How to add a L2 regularization term in my loss function

(Weimin023) #1

Hi, I’m a newcomer.
I learned Pytorch for a short time and I like it so much.

%E5%9C%96%E7%89%87

I’m going to compare the difference between with and without regularization, thus I want to custom two loss functions.

###OPTIMIZER
criterion = nn.CrossEntropyLoss()
optimizer = optim.SGD(net.parameters(), lr = LR, momentum = MOMENTUM)

Can someone give me a further example?
Thanks a lot!

BTW, I know that the latest version of TensorFlow can support dynamic graph.
But what is the difference of the dynamic graph between these two frameworks?

1 Like
(Sepehr Sameni) #2

set “weight_decay” parameter to a non zero value in your optimizer(sgd, adam, …)(it’s the alpha in your equation)
edit: I think it’s alpha times two actually

1 Like
(Weimin023) #3

I think I miss one row: def backward
Cuz ‘w’ is the weight. It is updated continuously by steps.
I just wonder if I need to do the grad-decent by myself?

(Sepehr Sameni) #4

oh, in that case, iterate over your parameters (for p in self.parameters()) and add (p**2).sum() to your loss

1 Like
(Weimin023) #5

Can you give me a simple example, ex: MSE
I’d like to know the mechanism of this custom class detaily.:scream:

(Sepehr Sameni) #6

have you seen this?
there are two ways to handle backprop, doing it by hand or using the autograd package (and also a third way which is using both of them, by defining backward)
if you are using the autograd, and your modules are composed of standard operations, you can simply define your loss without the L2 regularizer and in the optimizer define the regularizer

class custom(nn.Module):
 def __init__(self):
  super().__init__()
 def forward(self, x):
  return x
net = custom()
optimizer = optim.SGD(net.parameters(), lr=0.01, weight_decay=0.01)
criterion = nn.MSELoss()
for batch in batches:
 optimizer.zero_grad()
 y = net(batch['x'])
 loss = criterion(y, batch['y'])
 loss.backward()
 optimizer.step()

2 Likes
(Weimin023) #7

Sure, I know this is custom neural network.

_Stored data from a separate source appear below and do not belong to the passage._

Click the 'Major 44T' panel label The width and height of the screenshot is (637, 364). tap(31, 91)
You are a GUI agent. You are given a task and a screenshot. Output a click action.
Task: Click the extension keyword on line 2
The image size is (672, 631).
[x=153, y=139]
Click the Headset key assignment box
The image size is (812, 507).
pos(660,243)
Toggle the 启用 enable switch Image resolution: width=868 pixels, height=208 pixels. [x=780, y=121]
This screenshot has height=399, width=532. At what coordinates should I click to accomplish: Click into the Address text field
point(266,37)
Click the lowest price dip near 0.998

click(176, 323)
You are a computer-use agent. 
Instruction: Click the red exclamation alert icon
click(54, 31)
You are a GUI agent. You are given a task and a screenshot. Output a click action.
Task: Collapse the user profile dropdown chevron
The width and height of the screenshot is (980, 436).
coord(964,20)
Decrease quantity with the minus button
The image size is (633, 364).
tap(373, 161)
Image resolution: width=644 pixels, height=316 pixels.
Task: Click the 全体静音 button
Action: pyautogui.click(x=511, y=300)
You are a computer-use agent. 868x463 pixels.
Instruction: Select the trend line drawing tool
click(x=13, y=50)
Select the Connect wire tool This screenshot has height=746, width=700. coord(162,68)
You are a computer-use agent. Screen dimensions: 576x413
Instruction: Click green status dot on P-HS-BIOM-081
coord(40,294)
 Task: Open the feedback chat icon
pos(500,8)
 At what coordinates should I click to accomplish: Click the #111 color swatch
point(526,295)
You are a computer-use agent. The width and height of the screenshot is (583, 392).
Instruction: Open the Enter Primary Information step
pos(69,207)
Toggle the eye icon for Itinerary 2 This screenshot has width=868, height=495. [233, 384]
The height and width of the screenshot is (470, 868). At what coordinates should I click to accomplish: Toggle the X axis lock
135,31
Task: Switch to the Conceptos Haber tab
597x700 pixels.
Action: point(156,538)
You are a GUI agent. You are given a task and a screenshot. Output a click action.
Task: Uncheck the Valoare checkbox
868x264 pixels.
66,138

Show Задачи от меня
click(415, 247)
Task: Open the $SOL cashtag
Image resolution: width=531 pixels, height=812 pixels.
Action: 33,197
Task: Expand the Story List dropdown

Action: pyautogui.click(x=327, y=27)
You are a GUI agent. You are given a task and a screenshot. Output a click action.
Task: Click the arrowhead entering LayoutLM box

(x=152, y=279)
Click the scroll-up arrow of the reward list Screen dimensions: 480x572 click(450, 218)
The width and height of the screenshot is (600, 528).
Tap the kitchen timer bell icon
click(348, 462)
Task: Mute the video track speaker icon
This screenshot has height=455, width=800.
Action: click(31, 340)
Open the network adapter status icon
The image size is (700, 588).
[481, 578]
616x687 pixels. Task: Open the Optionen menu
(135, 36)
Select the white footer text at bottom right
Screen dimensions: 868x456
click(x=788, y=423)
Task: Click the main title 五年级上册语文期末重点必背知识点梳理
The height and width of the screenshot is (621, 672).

I use the 3 layers CNN net defined by myself with the nn.MSELoss() before. It’s autograd.
But now I want to compare the results if loss function with or without L2 regularization term.

If I use autograd nn.MSELoss(), I can not make sure if there is a regular term included or not.
p.s.:I checked that parameter ‘weight_decay’ in optim means “add a L2 regular term” to loss function.:+1:

Furthermore, if I want to add a “L1” norm term in my loss function, I CANNOT USE THE autograd ?

(Sepehr Sameni) #8

no, you can always use autograd (even if your function does not have a derivative, you can use something else as derivative and go backward from there), what i meant was that when you have simple functions, there is no need to write backward() yourself
adding L1 loss is simple:

 loss = mse(pred, target)
 l1 = 0
 for p in net.parameters():
  l1 = l1 + p.abs().sum()
 loss = loss + lambda_l1 * l1
 loss.backward()
 optimizer.step()
3 Likes
(Sepehr Sameni) #9

in general loss of a network has some terms, adding L2 term via optimizer class is really easy and there is no need to explicitly add this term (optimizer does it), so if you want to compare networks, you can simply tune weight_decay

3 Likes
#10

I want to follow an implementation of a Keras model in which only on some conv layers an l2 kernel_regularizer has been used. Now I have followed your implementation but am wondering if it suffices to filter for the names of the layers that I want to include my regularization on or not. I.e. along the lines of:

reg_lambda=0.01
l2_reg = 0
    if isinstance(layer_names, list):
         for W in self.model.named_parameters():
             if "weight" in W[0]:
                 layer_name = W[0].replace(".weight", "")
                 if layer_name in layer_names:
                     l2_reg = l2_reg + W[1].norm(2)
loss = loss + l2_reg * reg_lambda
loss.backward()
1 Like
(Fs Z) #11

I have the same problem that use pytorch to achieve keras’s kernel_regularizer. can you share this part code that have worked .THX

(mohammad) #12

weight decay doesn’t show good results with adam optimizer

(Muammar El Khatib) #13

Why? Could you elaborate more on your reply?